Output, word for word and without pictures, the lines from the one containing "Click the Number of Stakers people icon" through the final line of the listing below.

- - -

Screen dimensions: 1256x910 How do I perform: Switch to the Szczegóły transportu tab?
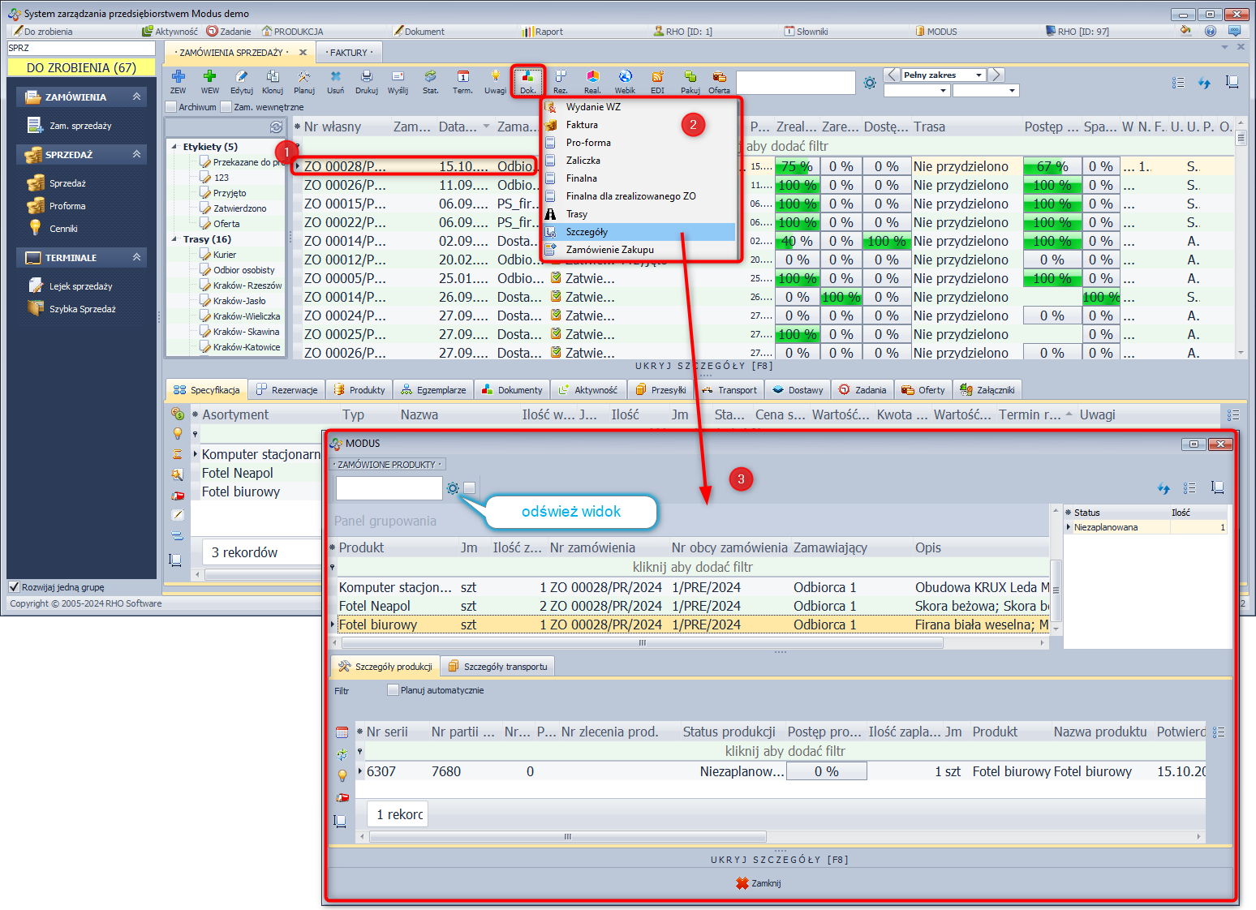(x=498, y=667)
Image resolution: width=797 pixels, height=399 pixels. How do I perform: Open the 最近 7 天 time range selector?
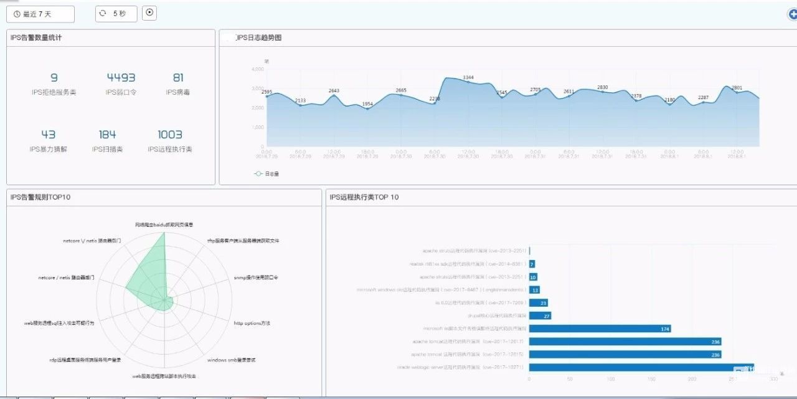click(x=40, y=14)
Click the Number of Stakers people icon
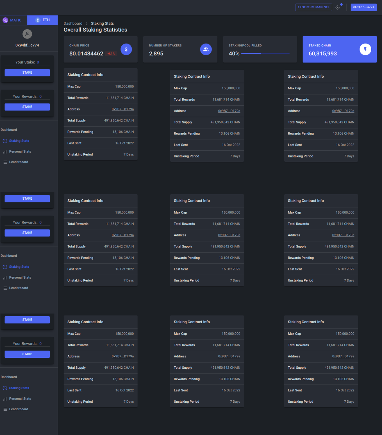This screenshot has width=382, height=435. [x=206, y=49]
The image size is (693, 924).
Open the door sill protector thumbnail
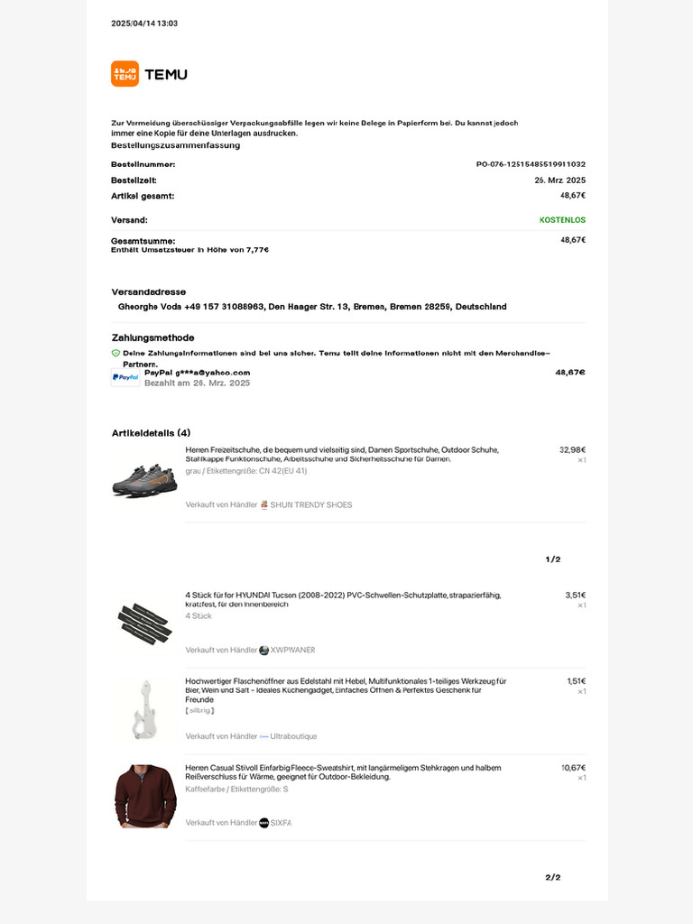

- - -

Problem solution.
Click the Number of Stakers people icon
This screenshot has width=382, height=435. [x=206, y=49]
The image size is (693, 924).
Open the door sill protector thumbnail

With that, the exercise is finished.